性質二元論


概説

性質二元論(英:Property Dualism)とは、心身問題に関する形而上学的な理論のひとつで、この世界に存在する実体(physical substance)は一種類だが、それは心的な性質(mental property)と物理的な性質(physical property)という二つの性質を持っているという考え。中立一元論と類似の概念である。なお Property Dualism は特性二元論、、特徴二元論、属性二元論などとも訳される。

同じ二元論に分類される実体二元論は、物理的実体とは別に、心的実体を置く。それに対し性質二元論は、クオリアなどの心的現象と脳の物理的現象はある一つの実体の二側面であると考える。したがって性質二元論は、存在論的には一元論を前提にしている。歴史的に初めてこの考えを主張したのはスピノザである。

  • 性質二元論の構図

物理的性質と心的性質という二つの異なる性質に関して、一方を他方に還元することができないと考える。この点で物理主義全般、また二元論の一種である実体二元論と立場を分かつ。
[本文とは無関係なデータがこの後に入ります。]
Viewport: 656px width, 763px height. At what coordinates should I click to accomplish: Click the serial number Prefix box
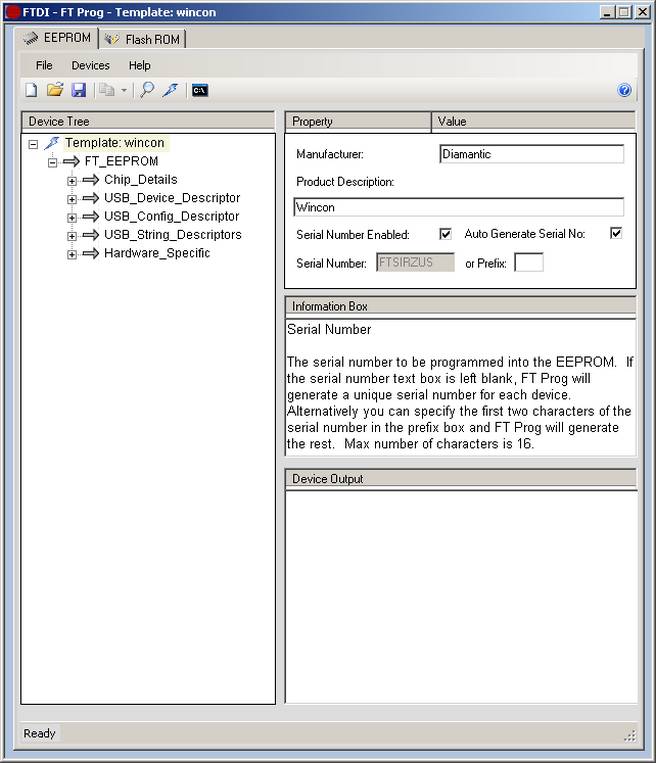[528, 263]
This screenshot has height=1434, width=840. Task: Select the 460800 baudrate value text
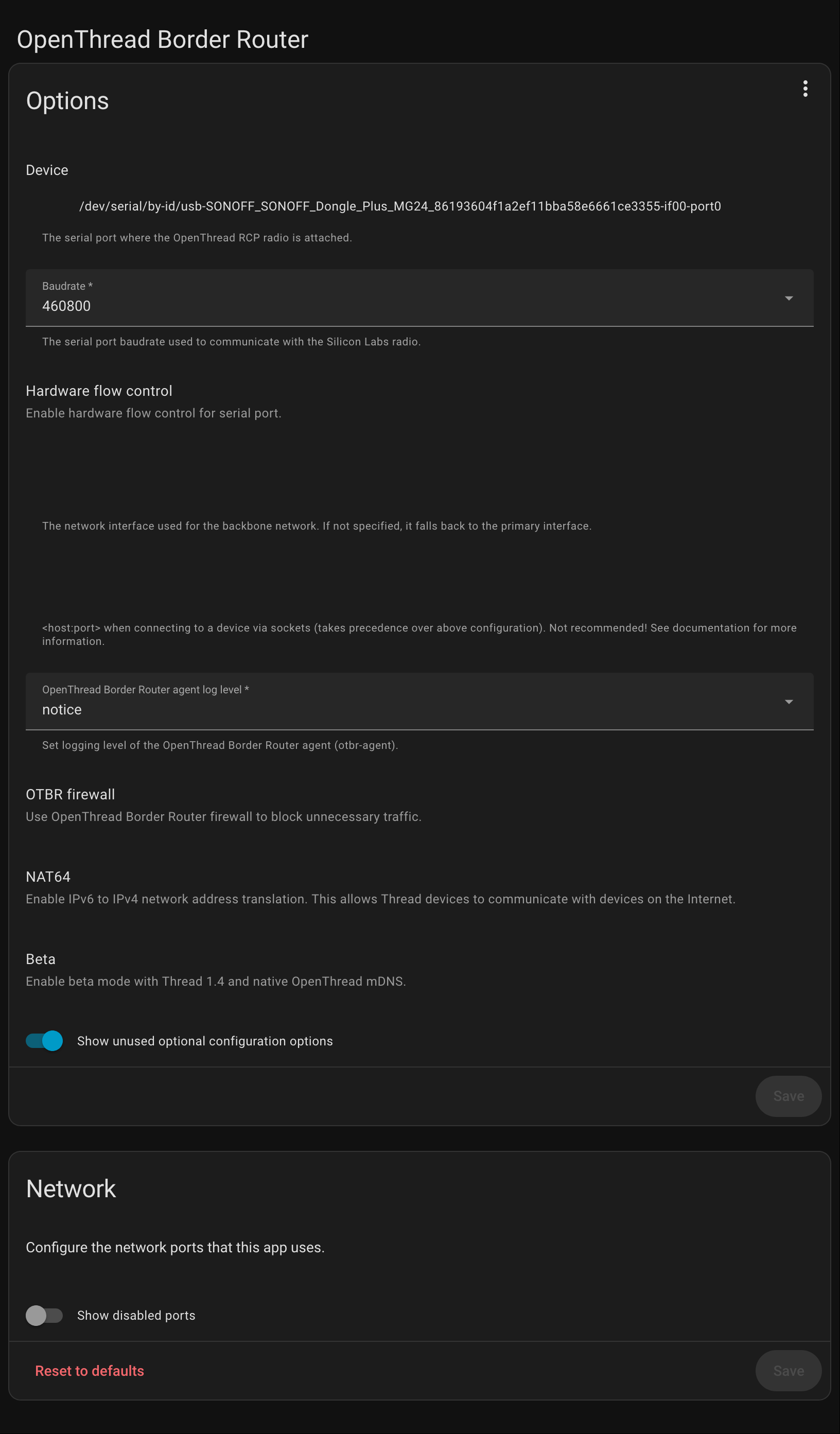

現代の心の哲学の分野で議論される二元論は、実体二元論でなく基本的にこの性質二元論と呼ばれるタイプの二元論である。代表的な例にデイヴィッド・チャーマーズの唱える自然主義的二元論ジョン・サールが唱える生物学的自然主義がある。また随伴現象説非法則一元論も性質二元論に分類されることがある。

類似の概念

類似の言葉として二相理論(double aspect theory)また中立一元論(neutral monism)という言葉がある。ニ相理論という言葉は一般に「ひとつの基本的なものが心的そして物理的という二つの異なる側面を持つ」といった考え方のことを指すのに使われ、中立一元論という言葉は「心的でも物理的でもない、その両方の特性を併せ持った中立的な実体で世界は構成されている」といった考えのことを指すのに使われる。これらの言葉と性質二元論という言葉との間の意味の違いというのは、それほど明確なものではなく、しばしば互換的に用いられる。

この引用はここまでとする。